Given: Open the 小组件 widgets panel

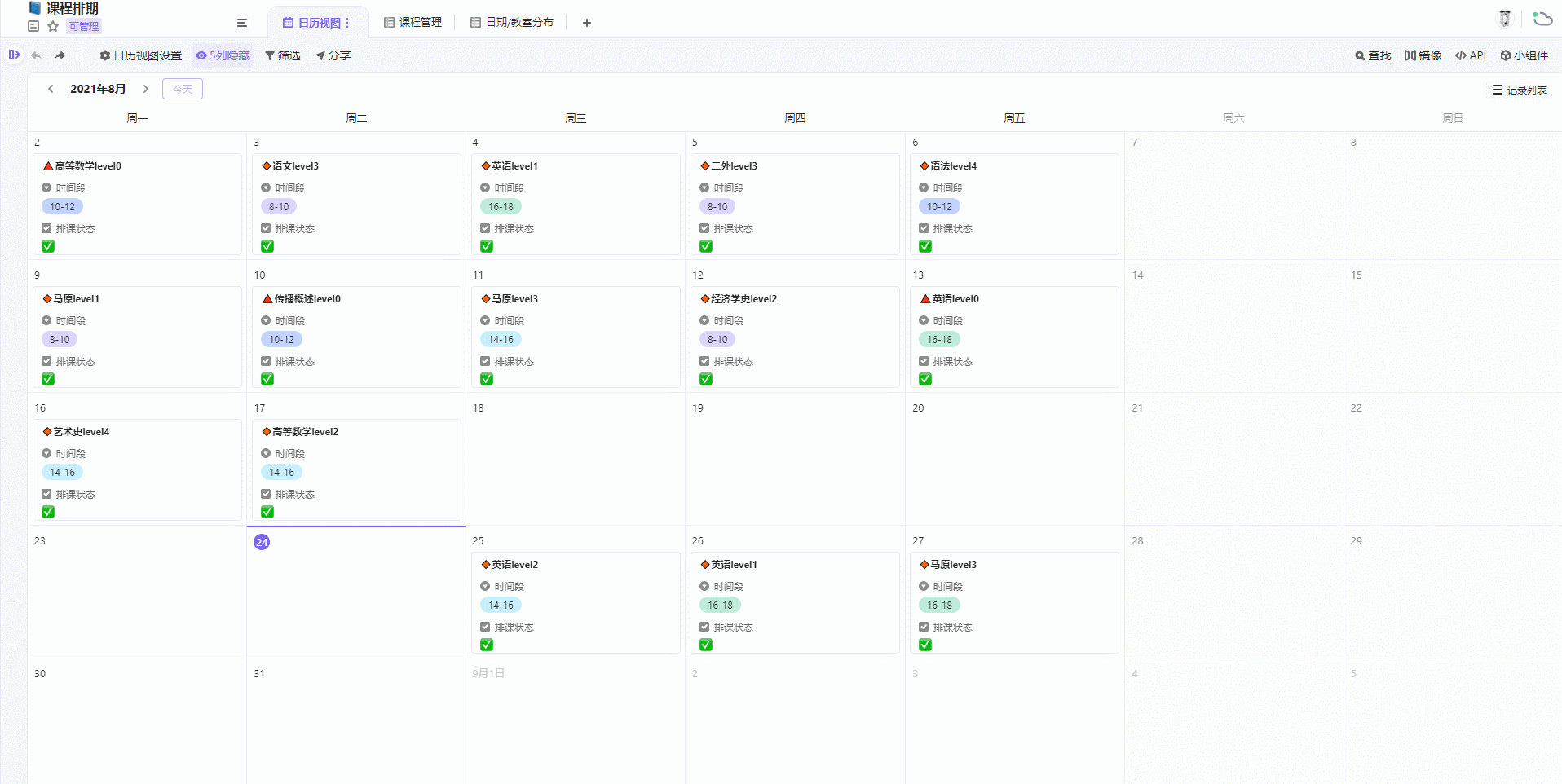Looking at the screenshot, I should pos(1524,55).
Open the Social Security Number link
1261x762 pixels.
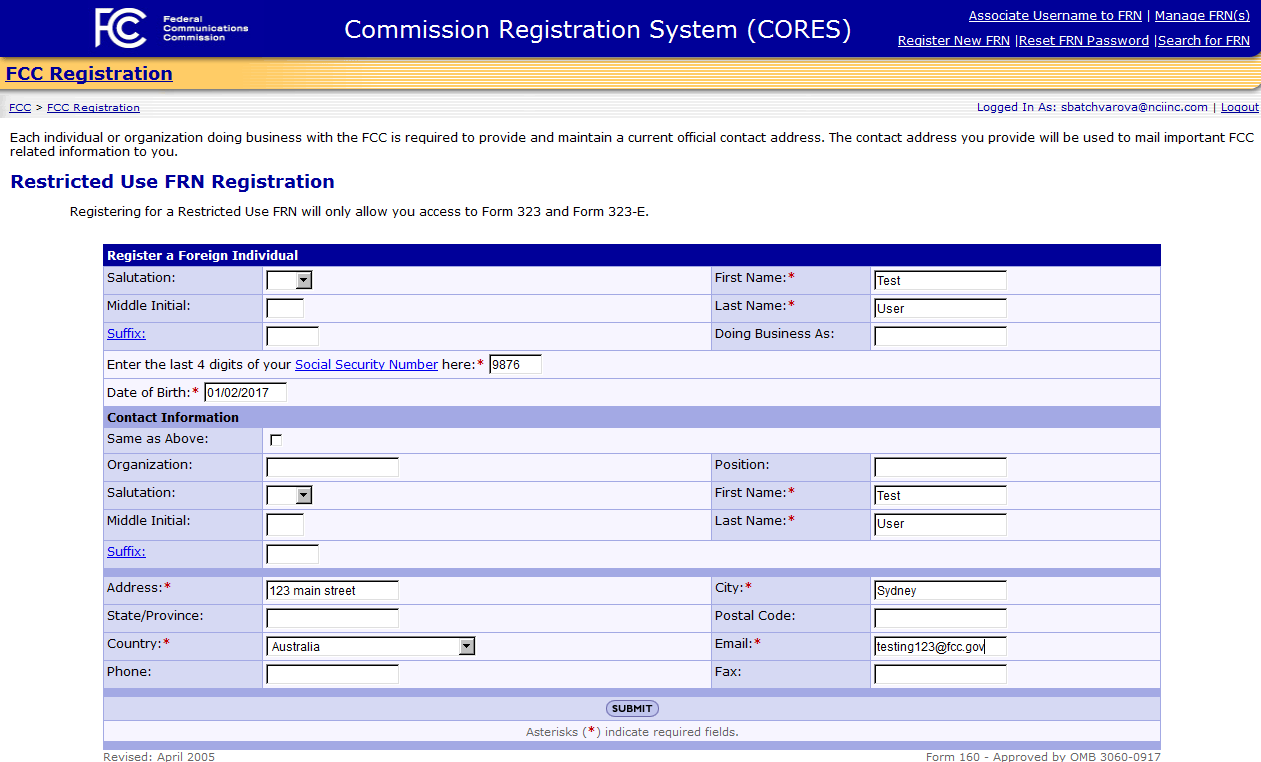coord(366,365)
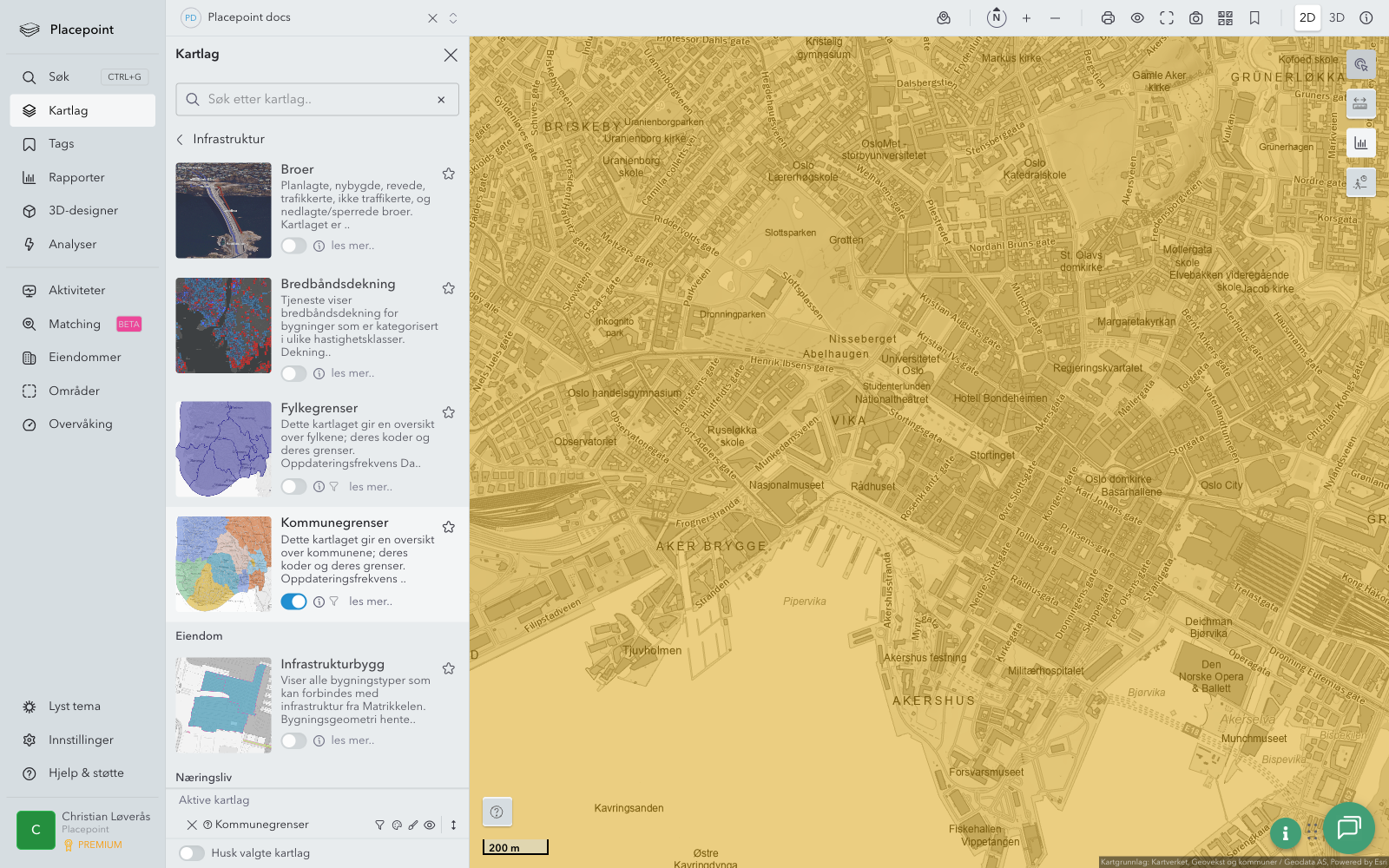Favorite the Broer layer with star
The height and width of the screenshot is (868, 1389).
point(449,174)
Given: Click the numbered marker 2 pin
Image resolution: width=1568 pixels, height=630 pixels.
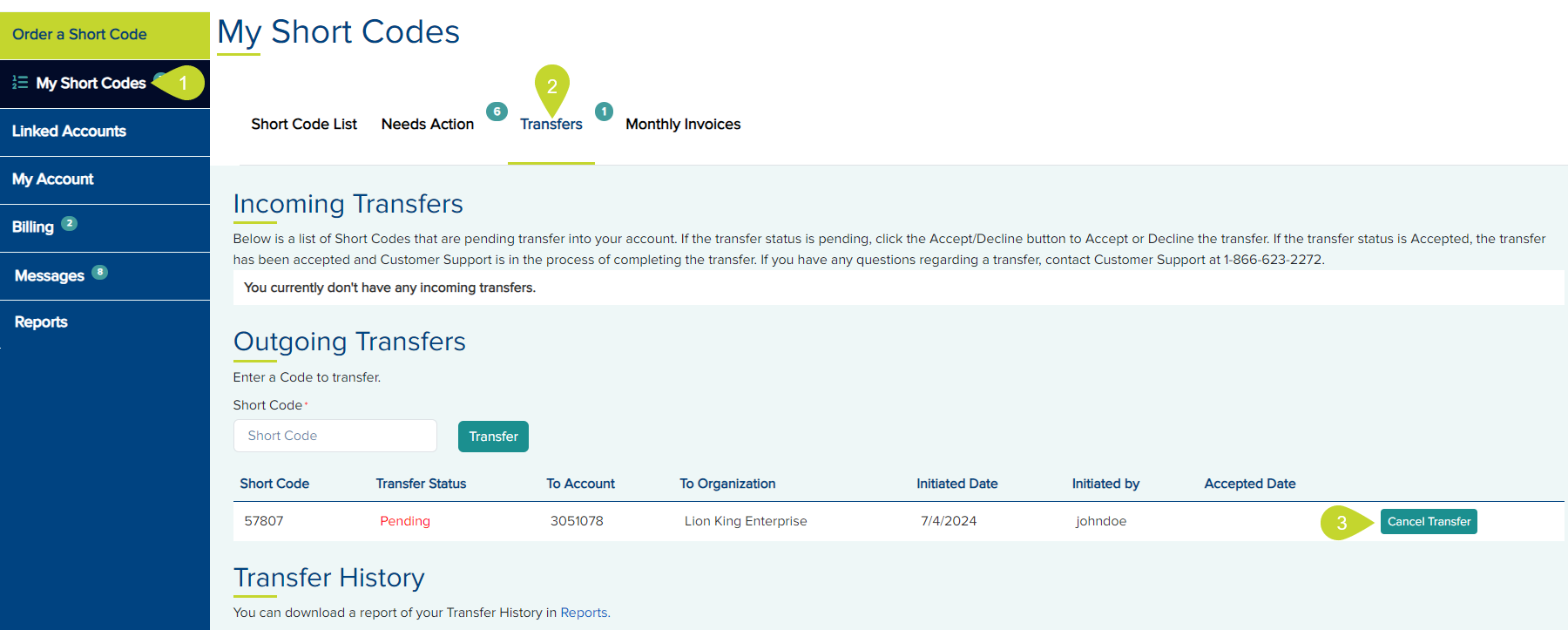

> [ACTION ITEM] Nothing but the lines from the one that contains "1261x762 pixels." through the last line of the material should be written out, exactly. Omit pictures.

> [RESPONSE BOX]
1261x762 pixels.
coord(366,365)
Favorite the Broer layer with star
The height and width of the screenshot is (868, 1389).
point(449,174)
Given: Click the numbered marker 2 pin
Image resolution: width=1568 pixels, height=630 pixels.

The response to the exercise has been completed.